I’m creating an iconfont for the web and I want to generate CSS based on the glyph names. However, I can’t seem to get Glyphs to export my custom glyph names. They import okay, but if I immediately export after importing and then reimport that .otf, they’re gone and replaced with their unicode in the default uniE456
style.
The weirdest part is, sometimes one glyph out of 100 has the right name. But only if I use snake case for the glyph names? So, a name like google_drive_icon
might survive the export but googleDriveIcon
doesn’t.
I have the Keep glyph names from imported files
user preference checked and the Use custom naming
font setting checked.
Is there a way to get Glyphs to not touch my glyph names? I know it does otf features magic or whatever, but since this is an iconfont, I don’t care about that. Thanks.
What you want is a so-called production name. You can set it either by adding an custom GlyphData XML or by choosing Edit > Info for Selection (Cmd-Opt-I) in Font View.

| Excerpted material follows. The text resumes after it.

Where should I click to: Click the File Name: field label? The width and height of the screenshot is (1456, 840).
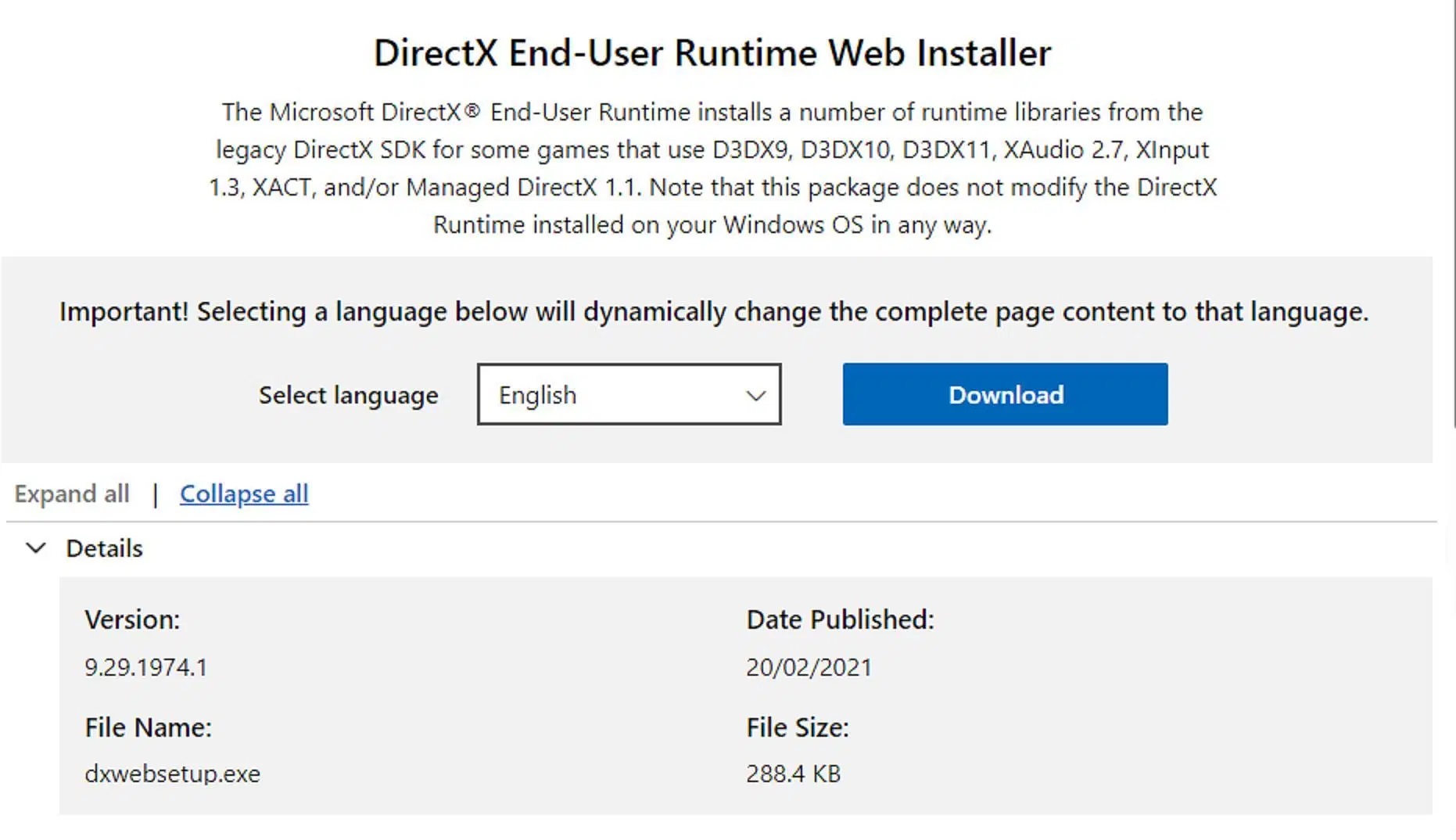(148, 727)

For unicoded glyphs in a CFF/OTF I do not recommend that though, because there are some expectations concerning the glyph names, and the font may not work as expected otherwise. What do you need non-standard production names for?

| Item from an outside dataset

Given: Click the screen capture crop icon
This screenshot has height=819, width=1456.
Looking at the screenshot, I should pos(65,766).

Thanks for the help. That makes perfect sense.
To answer the question of why: I’m looking to automate the process of updating the iconfont—ideally our designer adds a glyph, gives it a custom name, and I run a script that updates the font in the codebase and generates the appropriate human-readable-name/unicode pair in CSS for use on the web. As far as I can tell, there isn’t a better option for attaching metadata that’s easy for the designer to add and easy for me to parse out.
What about your own custom table?
Icon fonts it is OK to use custom names instead of uniXXXX names. I plan to change the default behaviour to use manually set names.